During a brainstorming session in a recent OOPSLA workshop I participated in we were discussing what qualities make for a "good" architect in an agile world. I jotted down this list during the discussion based on the group brain dump. Some archetypes are "good" while others are "bad" but I don't think any of them necessarily describe the perfect architect. When you're designing software, what kind of architect are you? What kind do you prefer to work with?

The Megalomaniac Architect: "You will implement the system as I have designed it because I am the most important person on this team, the project will fail without me, and I am the only one smart enough to know everything that needs to be known!"

The Benevolent Dictator: "Implement the system precisely as I have designed it and I will make your work easier." [via Dennis Mancl]

The "Everything’s a Nail!" Architect: All problems can be solved by a single tool, idea, or way of thinking. He’s got a hammer…and everything he sees is a nail.

The Diva: "I’m the architect of this system! Are you questioning my ability to design? If you’re not going to appreciate my talents, maybe I’ll just go to another team."

The Magician: Excellent at high level abstraction, vague on how the design actually achieves architectural drivers.

The Over-Accommodating Architect: "You want that change? No problem." There are no trade-offs to consider when making architectural decisions.

The Chess Master: To achieve victory, it is simply a matter of being able to see enough moves ahead. Every element in the architecture can be strategically placed in a perfect position to checkmate your opponent: requirements changes.

The PowerPoint Architect: "Architecture is just pretty pictures!"

The Ninja: Infiltrates a project from the outside, crafts an amazing design, then disappears into the shadows before anyone realizes he’s gone.

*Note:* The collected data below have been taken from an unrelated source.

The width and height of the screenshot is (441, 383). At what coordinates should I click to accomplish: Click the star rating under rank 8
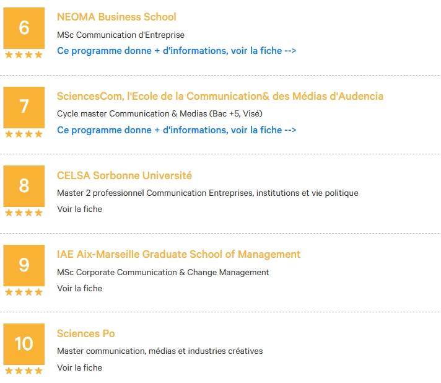[24, 213]
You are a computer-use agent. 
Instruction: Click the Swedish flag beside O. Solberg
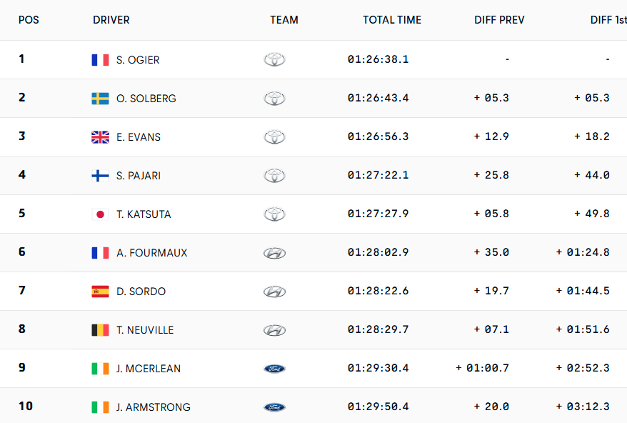coord(100,99)
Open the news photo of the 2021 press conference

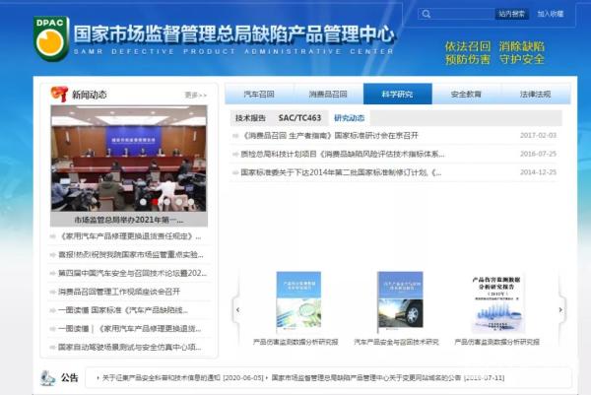[x=129, y=159]
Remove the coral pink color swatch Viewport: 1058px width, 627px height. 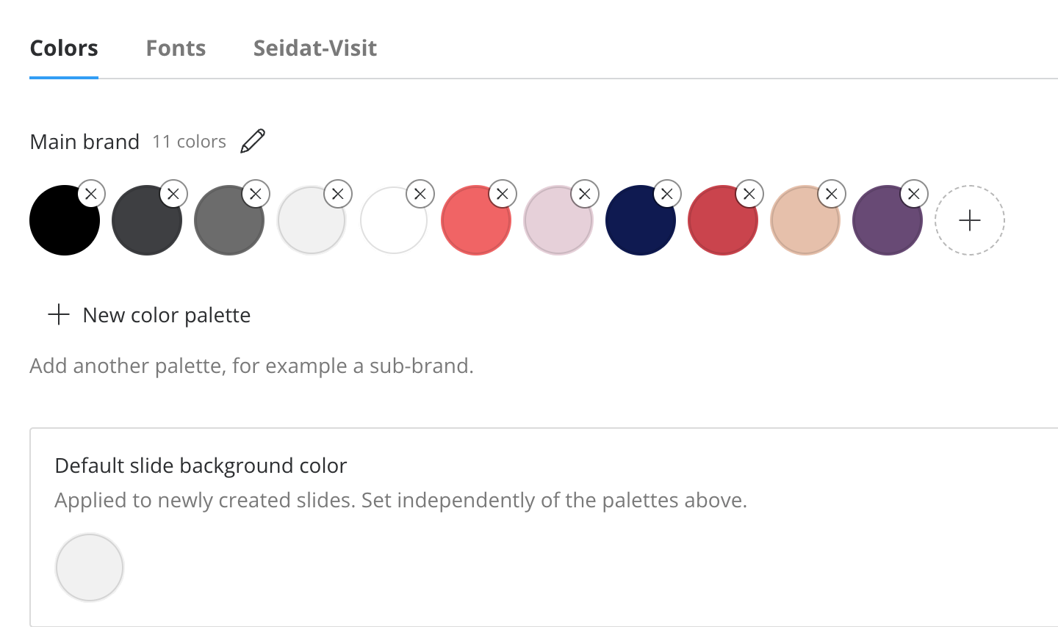click(503, 194)
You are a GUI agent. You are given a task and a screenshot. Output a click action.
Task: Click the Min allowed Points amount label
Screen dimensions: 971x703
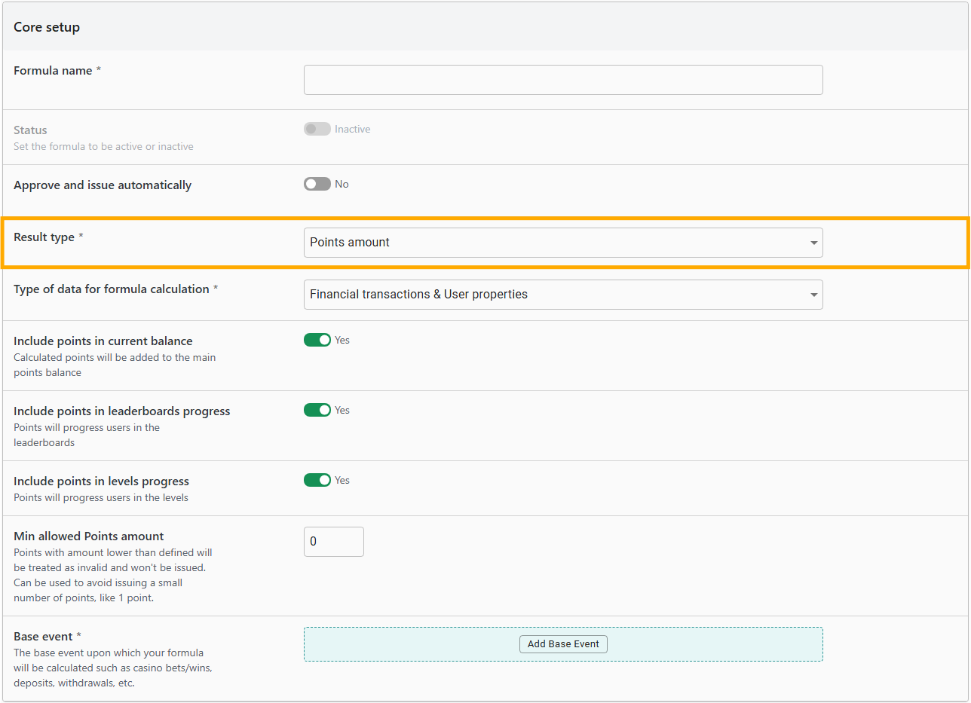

Ninjas do not suffer fools and their designs are technically correct, thorough, and beyond your ability to comprehend.

The Navigator: Creates a map (with legend) and uses it to plot a course through implementation, testing, and deployment.

The Movie Producer: Leads the team indirectly by providing technical design support. [via George Fairbanks]

The Coach: Teaches the team about architectural practices and concepts as well as the design.

The Puppeteer: Able to manipulate multiple levels of abstraction simultaneously to design the architecture, the Puppeteer effortlessly manages the various threads influencing the design (commonly known as architectural drivers).

The Seasoned Veteran: He’s tried a lot of things and is pretty good at all of them including programming, design, processes, and management. Thanks to his experience, having walked 10,000 miles, he understands the role of architecture across the lifecycle, has seen many different situations, and is an excellent technical practitioner. [via Bill Opdyke]

The Long-Bearded Wise Man: A little philosophical but always willing to share an enlightened thought that will help resolve whatever concerns are ailing the project, though somewhat indirectly.

The Team Captain: A bona fide member of the team, playing on the field with everyone else, leading the team from the field.

The Design Evangelist: Excited about the architectural drivers and architecture to the point of near fanaticism. His enthusiasm for architecture and the system’s design is infectious and helps maintain conceptual integrity of the system.

The Student: Takes time to learn about the problem domain and the customer’s needs to the greatest extent possible so that he understands and solves the right problems. [via Gail Harris]

What other archetypes have you worked with? Which archetypes do you think might combine to make the perfect software architect?


  1. If you have the student, then you may have the Professor: Knows all theory and is very good at teaching to others and finding problems with their works, but has no idea of how the street really is.

    You can also add Pseudo-Architects:
    1. One Fang: Those who are experts on one technology or platform, many years of experience, and know about architecting, but lack the rest of the one mile wide, one inch deep knowledge.
    2. Dark side forcers: Those that know all of one side (IT) but lack the business and process insight.
    3. The promotional ones. Those that went up the promotion ladder, and found that the next step after senior engineer was becoming an architect, and are promoted just because of years and experience (and to be able to pay them more).

    1. Excellent call on the Professor. While my profs here at CMU have tons of experience with software architecture, (mostly with large avionics/DoD systems which isn’t always applicable to smaller systems) some haven’t been in the trenches for a few years which occasionally leads to interesting advice.